## PROBLEM STATEMENT
A verbatim copy of each record is required.

*** Opening of SOURCE DATA ***

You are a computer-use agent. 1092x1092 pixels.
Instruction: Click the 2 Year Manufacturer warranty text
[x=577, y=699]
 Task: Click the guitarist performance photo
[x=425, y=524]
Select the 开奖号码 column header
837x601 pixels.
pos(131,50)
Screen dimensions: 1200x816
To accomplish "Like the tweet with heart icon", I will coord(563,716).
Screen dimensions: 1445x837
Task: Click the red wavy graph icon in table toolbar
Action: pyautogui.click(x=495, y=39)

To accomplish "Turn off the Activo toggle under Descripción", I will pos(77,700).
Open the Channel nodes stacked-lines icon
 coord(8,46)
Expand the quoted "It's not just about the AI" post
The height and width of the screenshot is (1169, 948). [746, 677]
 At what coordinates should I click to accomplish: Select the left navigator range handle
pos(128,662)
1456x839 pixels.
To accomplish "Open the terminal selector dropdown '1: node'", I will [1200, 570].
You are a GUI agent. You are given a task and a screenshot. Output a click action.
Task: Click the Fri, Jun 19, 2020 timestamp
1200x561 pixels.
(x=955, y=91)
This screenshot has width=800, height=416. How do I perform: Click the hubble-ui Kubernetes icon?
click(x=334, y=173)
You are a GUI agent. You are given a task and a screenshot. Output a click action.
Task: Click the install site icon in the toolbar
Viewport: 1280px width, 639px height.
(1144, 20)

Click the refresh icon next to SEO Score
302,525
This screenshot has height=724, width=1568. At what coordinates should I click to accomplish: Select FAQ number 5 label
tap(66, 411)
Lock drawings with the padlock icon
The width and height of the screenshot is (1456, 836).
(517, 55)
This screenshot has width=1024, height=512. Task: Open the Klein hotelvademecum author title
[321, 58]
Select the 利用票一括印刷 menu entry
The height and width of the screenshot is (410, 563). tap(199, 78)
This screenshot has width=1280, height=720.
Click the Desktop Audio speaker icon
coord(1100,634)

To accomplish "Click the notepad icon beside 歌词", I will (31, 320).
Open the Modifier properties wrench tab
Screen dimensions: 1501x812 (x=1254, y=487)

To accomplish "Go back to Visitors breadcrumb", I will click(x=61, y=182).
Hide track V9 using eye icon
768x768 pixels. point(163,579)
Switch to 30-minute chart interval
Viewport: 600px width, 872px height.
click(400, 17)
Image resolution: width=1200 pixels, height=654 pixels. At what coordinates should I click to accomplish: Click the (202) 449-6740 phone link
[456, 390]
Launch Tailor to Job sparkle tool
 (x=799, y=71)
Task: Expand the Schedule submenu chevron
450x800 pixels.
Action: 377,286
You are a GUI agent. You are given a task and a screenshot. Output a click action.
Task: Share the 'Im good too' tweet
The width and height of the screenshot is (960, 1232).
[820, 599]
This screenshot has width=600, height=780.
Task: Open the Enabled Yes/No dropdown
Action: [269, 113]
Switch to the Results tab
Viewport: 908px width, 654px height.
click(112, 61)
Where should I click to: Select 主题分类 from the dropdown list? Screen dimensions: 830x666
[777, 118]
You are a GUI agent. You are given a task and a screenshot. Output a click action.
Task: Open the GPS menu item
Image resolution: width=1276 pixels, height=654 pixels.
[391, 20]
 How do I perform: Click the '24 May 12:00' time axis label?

*** Close of SOURCE DATA ***

## RESPONSE TO THIS EXERCISE
You are a computer-use agent. 1092x1092 pixels.
Instruction: Click the 2 Year Manufacturer warranty text
[x=577, y=699]
 Task: Click the guitarist performance photo
[x=425, y=524]
Select the 开奖号码 column header
837x601 pixels.
pos(131,50)
Screen dimensions: 1200x816
To accomplish "Like the tweet with heart icon", I will coord(563,716).
Screen dimensions: 1445x837
Task: Click the red wavy graph icon in table toolbar
Action: pyautogui.click(x=495, y=39)

To accomplish "Turn off the Activo toggle under Descripción", I will pos(77,700).
Open the Channel nodes stacked-lines icon
 coord(8,46)
Expand the quoted "It's not just about the AI" post
The height and width of the screenshot is (1169, 948). [746, 677]
 At what coordinates should I click to accomplish: Select the left navigator range handle
pos(128,662)
1456x839 pixels.
To accomplish "Open the terminal selector dropdown '1: node'", I will [1200, 570].
You are a GUI agent. You are given a task and a screenshot. Output a click action.
Task: Click the Fri, Jun 19, 2020 timestamp
1200x561 pixels.
(x=955, y=91)
This screenshot has width=800, height=416. How do I perform: Click the hubble-ui Kubernetes icon?
click(x=334, y=173)
You are a GUI agent. You are given a task and a screenshot. Output a click action.
Task: Click the install site icon in the toolbar
Viewport: 1280px width, 639px height.
(1144, 20)

Click the refresh icon next to SEO Score
302,525
This screenshot has height=724, width=1568. At what coordinates should I click to accomplish: Select FAQ number 5 label
tap(66, 411)
Lock drawings with the padlock icon
The width and height of the screenshot is (1456, 836).
(517, 55)
This screenshot has width=1024, height=512. Task: Open the Klein hotelvademecum author title
[321, 58]
Select the 利用票一括印刷 menu entry
The height and width of the screenshot is (410, 563). tap(199, 78)
This screenshot has width=1280, height=720.
Click the Desktop Audio speaker icon
coord(1100,634)

To accomplish "Click the notepad icon beside 歌词", I will (31, 320).
Open the Modifier properties wrench tab
Screen dimensions: 1501x812 (x=1254, y=487)

To accomplish "Go back to Visitors breadcrumb", I will click(x=61, y=182).
Hide track V9 using eye icon
768x768 pixels. point(163,579)
Switch to 30-minute chart interval
Viewport: 600px width, 872px height.
click(400, 17)
Image resolution: width=1200 pixels, height=654 pixels. At what coordinates should I click to accomplish: Click the (202) 449-6740 phone link
[456, 390]
Launch Tailor to Job sparkle tool
 (x=799, y=71)
Task: Expand the Schedule submenu chevron
450x800 pixels.
Action: 377,286
You are a GUI agent. You are given a task and a screenshot. Output a click action.
Task: Share the 'Im good too' tweet
The width and height of the screenshot is (960, 1232).
[820, 599]
This screenshot has width=600, height=780.
Task: Open the Enabled Yes/No dropdown
Action: [269, 113]
Switch to the Results tab
Viewport: 908px width, 654px height.
click(112, 61)
Where should I click to: Select 主题分类 from the dropdown list? Screen dimensions: 830x666
[777, 118]
You are a GUI agent. You are given a task and a screenshot. Output a click action.
Task: Open the GPS menu item
Image resolution: width=1276 pixels, height=654 pixels.
[391, 20]
 How do I perform: Click the '24 May 12:00' time axis label?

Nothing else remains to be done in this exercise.